The Kay-Gees – Get Down

7th October 2021 · 1970s, 1974, Funk, Music

Here’s another infectious party in your ears. There’s not much to it but there doesn’t need to be, beyond that fat beat, the funky bass, the jagged guitars and the constant exhortations to Get Down. Apart from that soaring soprano sax that keeps on taking it higher.

Not that those encouragements are needed, because your feet will be twitching the moment it begins, your shoulders will start shaking and before long, the joint will be jumping.
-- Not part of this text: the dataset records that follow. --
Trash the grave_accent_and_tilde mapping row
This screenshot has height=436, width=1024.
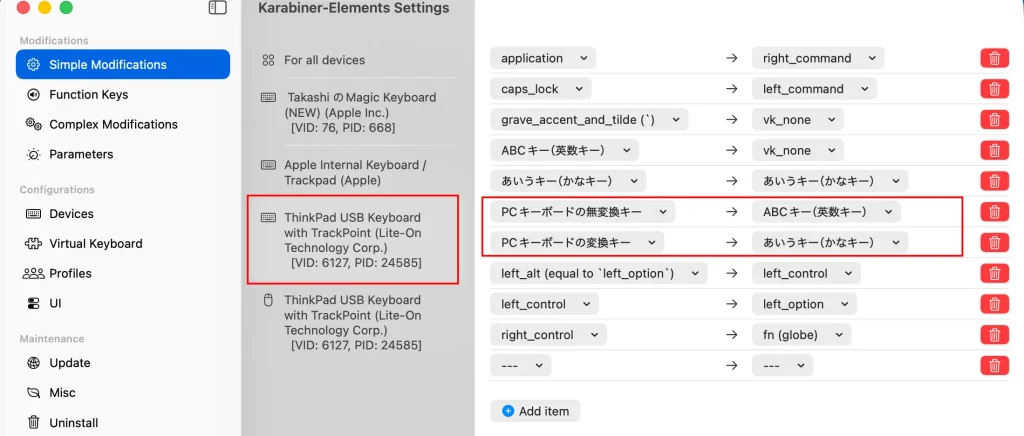click(x=994, y=120)
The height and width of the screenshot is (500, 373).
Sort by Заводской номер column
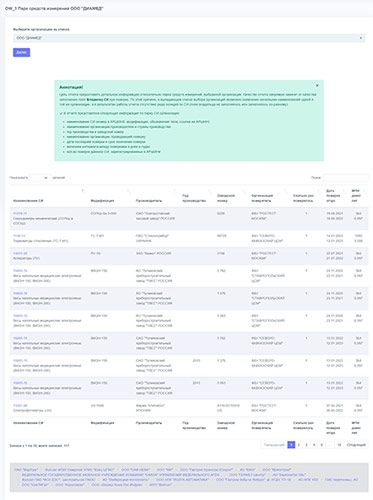click(226, 198)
Or, as the song says, this funky groove will make you move, and everybody will get down to the funky sound.

Formed in Jersey City, NJ, The Kay-Gees boasted fine funk connections through their guitarist Kevin Ball (later to become Amir Bayyan), who had two siblings in their more successful soundalikes Kool & The Gang.
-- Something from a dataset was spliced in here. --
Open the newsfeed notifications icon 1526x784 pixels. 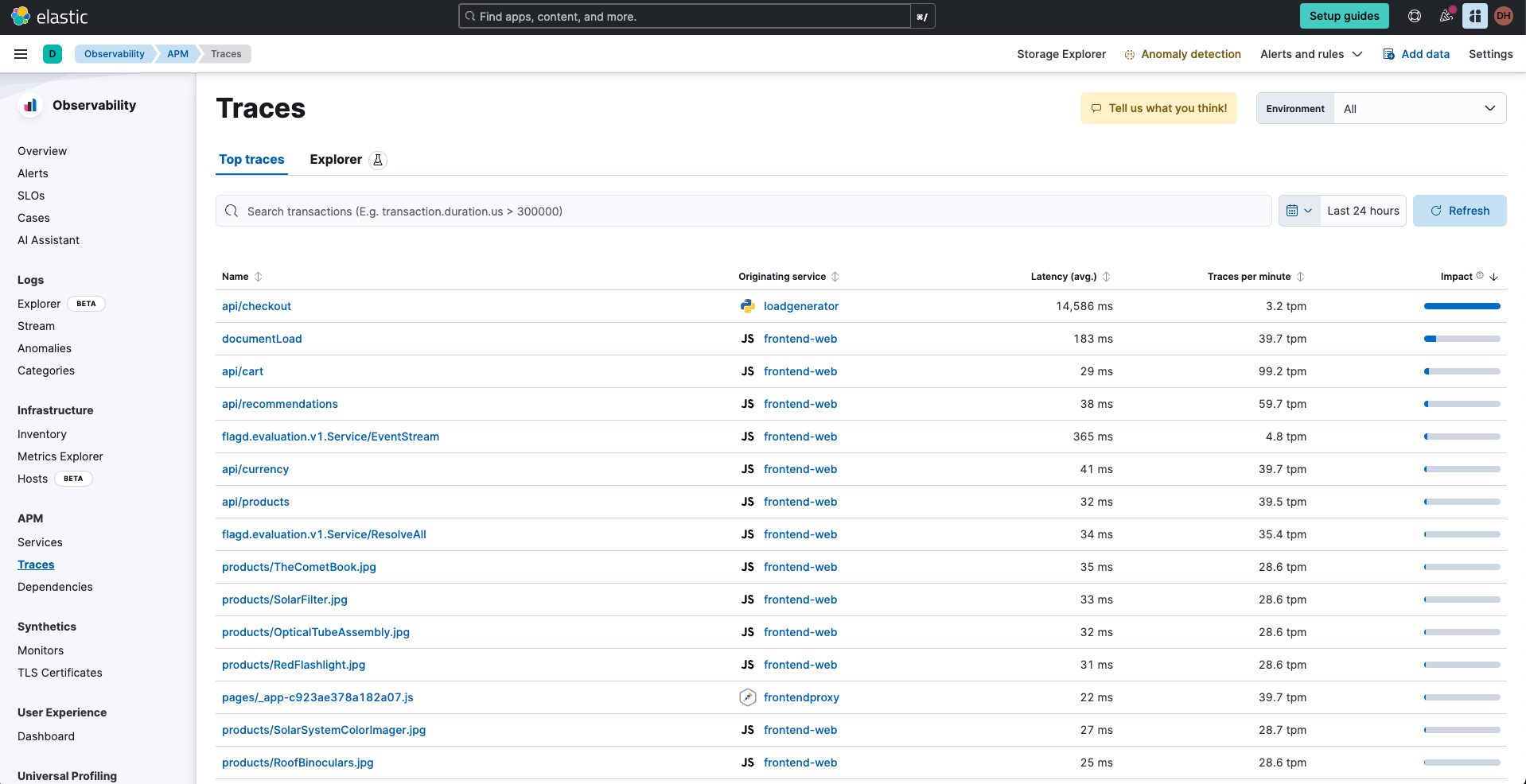coord(1446,16)
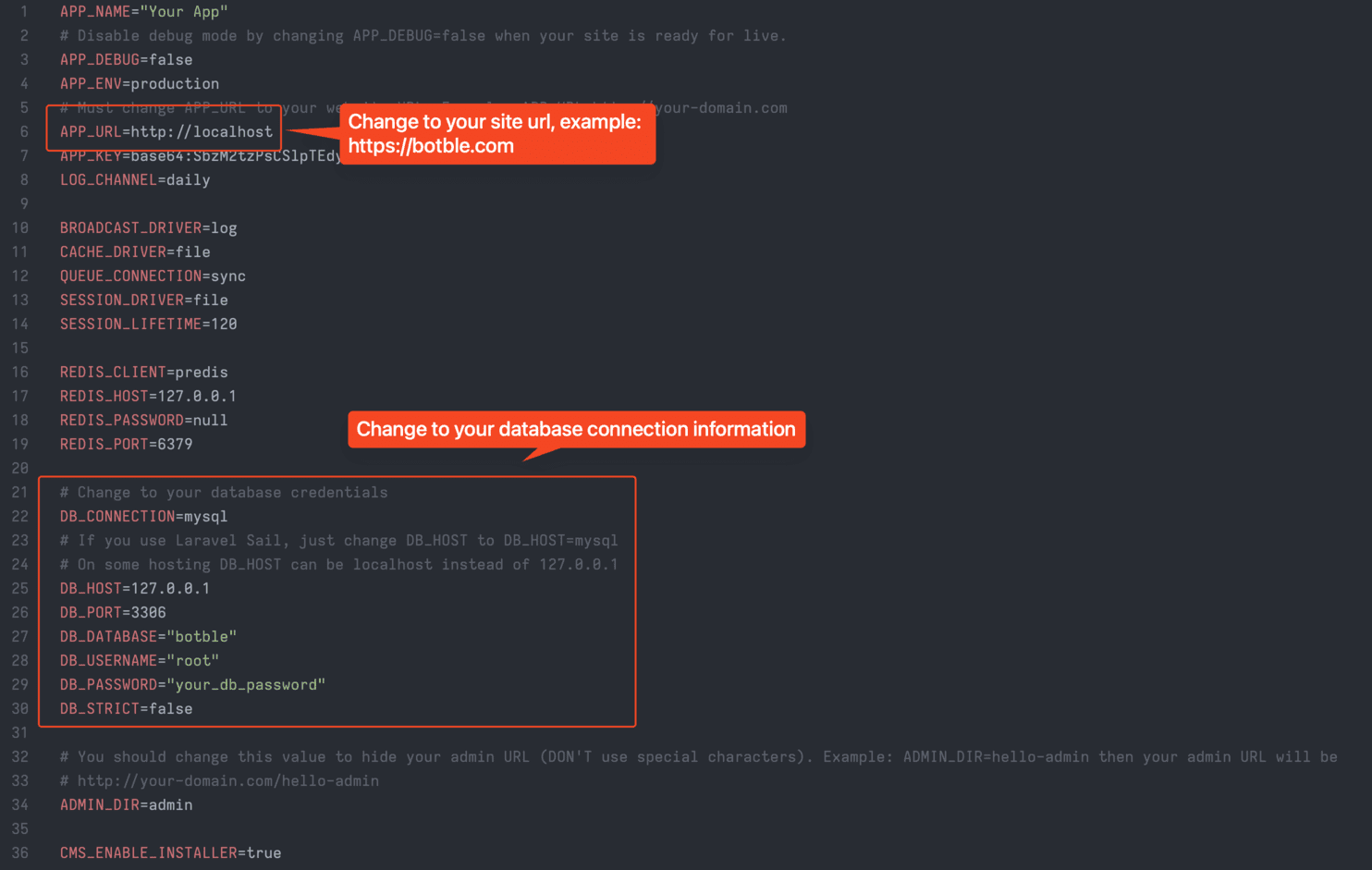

Little surprise then, that they should share the same hard, tight style, with valuable mentors in big brothers Robert and Ronald (Khalis Bayyan), who was happy to serve as producer, arranger, and sometimes songwriter for his younger brother.

The band (Kevin Ball on guitar, Michael Cheek on bass, Callie Cheek on drums, Peter Duarte on sax, Ray Wright on brass, Dennis White on woodwind, Kevin Lassiter on keyboards and percussionist Wilson Beckett) was signed to Kool & The Gang’s own imprint.
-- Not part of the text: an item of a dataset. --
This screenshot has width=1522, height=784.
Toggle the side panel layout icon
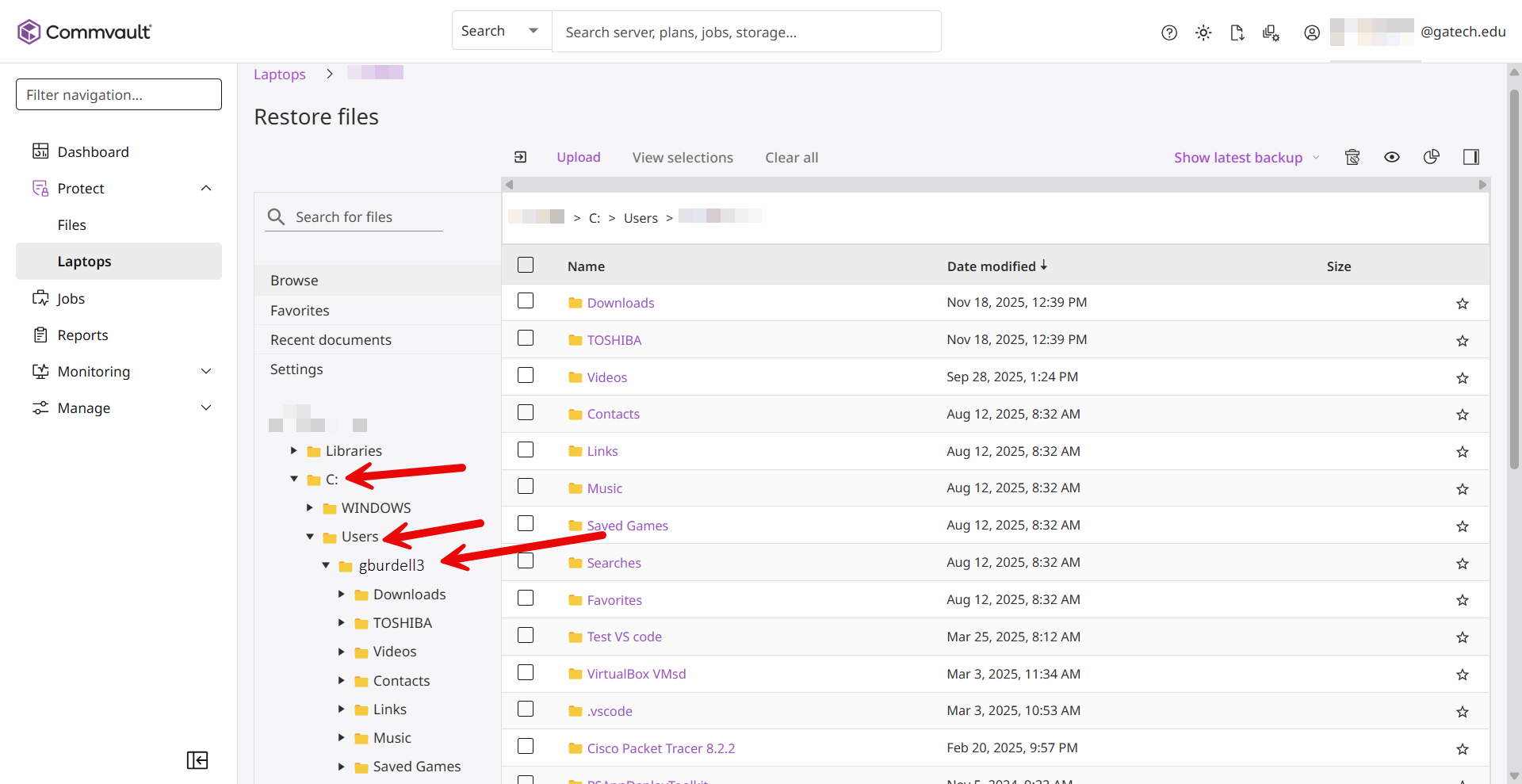point(1470,157)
Ronald wrote most of the material for their 1974 debut album, Keep On Bumpin’ & Masterplan and its sequel, Burn Me Up, but withdrew from centre stage as they moved towards disco with their last two albums, Find A Friend and Kilowatt, before disbanding in 1978.

This is surely the finest of a band that burned briefly in the mid-Seventies, though their earlier tune Who’s The Man (With The Master Plan) was famously sampled by Dr. Dre on his landmark debut The Chronic, while Kanye sampled another tune, Heavenly Dream, for his second album Late Registration.

The only thing wrong with it is the abrupt fade at the end. I’ve searched high and low for an extended version, because there surely has to be one out there somehwhere. But in vain.